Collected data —
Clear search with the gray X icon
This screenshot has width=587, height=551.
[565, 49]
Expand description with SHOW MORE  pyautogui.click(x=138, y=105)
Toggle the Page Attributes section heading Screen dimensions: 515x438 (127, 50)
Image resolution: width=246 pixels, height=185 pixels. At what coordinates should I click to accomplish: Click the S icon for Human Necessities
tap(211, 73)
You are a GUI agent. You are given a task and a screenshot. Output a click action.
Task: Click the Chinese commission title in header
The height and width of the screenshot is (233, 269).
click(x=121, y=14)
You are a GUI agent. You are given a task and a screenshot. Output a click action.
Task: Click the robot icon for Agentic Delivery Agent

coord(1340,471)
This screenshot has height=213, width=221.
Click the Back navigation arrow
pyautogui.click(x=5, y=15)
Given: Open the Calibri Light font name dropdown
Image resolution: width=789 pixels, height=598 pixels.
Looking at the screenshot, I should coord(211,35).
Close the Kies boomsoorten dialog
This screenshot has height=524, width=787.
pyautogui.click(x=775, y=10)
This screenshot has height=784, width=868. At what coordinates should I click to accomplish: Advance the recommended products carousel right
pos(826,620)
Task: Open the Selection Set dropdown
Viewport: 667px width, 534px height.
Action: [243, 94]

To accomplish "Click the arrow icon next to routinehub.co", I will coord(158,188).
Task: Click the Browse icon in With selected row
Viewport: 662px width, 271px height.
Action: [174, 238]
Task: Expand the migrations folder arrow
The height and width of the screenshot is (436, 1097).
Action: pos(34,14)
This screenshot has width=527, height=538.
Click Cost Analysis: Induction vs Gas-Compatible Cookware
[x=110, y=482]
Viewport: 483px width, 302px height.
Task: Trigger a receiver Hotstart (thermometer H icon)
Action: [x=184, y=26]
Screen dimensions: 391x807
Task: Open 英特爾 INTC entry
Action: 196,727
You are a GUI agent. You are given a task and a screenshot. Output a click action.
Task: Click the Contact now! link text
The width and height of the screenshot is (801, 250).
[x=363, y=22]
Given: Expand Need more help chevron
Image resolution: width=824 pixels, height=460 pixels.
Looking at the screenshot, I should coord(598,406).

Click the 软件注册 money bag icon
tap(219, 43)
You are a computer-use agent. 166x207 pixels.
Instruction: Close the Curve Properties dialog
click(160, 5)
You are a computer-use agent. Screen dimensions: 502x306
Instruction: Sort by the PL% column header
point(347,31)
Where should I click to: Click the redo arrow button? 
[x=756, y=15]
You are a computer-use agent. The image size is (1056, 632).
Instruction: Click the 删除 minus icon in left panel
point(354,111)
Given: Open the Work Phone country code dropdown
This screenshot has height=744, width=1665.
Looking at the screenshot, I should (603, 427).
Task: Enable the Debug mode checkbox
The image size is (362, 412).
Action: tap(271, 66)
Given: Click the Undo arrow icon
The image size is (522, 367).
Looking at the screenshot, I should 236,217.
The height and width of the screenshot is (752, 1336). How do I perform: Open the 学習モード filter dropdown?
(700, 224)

EXERCISE OBJECTIVE — Begin with the line that contains "Given: Expand Need more help chevron" and print each line exactly until the data ends, including the last line.

RESULT FOR THIS TASK —
Given: Expand Need more help chevron
Image resolution: width=824 pixels, height=460 pixels.
Looking at the screenshot, I should coord(598,406).

Click the 软件注册 money bag icon
tap(219, 43)
You are a computer-use agent. 166x207 pixels.
Instruction: Close the Curve Properties dialog
click(160, 5)
You are a computer-use agent. Screen dimensions: 502x306
Instruction: Sort by the PL% column header
point(347,31)
Where should I click to: Click the redo arrow button? 
[x=756, y=15]
You are a computer-use agent. The image size is (1056, 632).
Instruction: Click the 删除 minus icon in left panel
point(354,111)
Given: Open the Work Phone country code dropdown
This screenshot has height=744, width=1665.
Looking at the screenshot, I should (603, 427).
Task: Enable the Debug mode checkbox
The image size is (362, 412).
Action: tap(271, 66)
Given: Click the Undo arrow icon
The image size is (522, 367).
Looking at the screenshot, I should 236,217.
The height and width of the screenshot is (752, 1336). How do I perform: Open the 学習モード filter dropdown?
(700, 224)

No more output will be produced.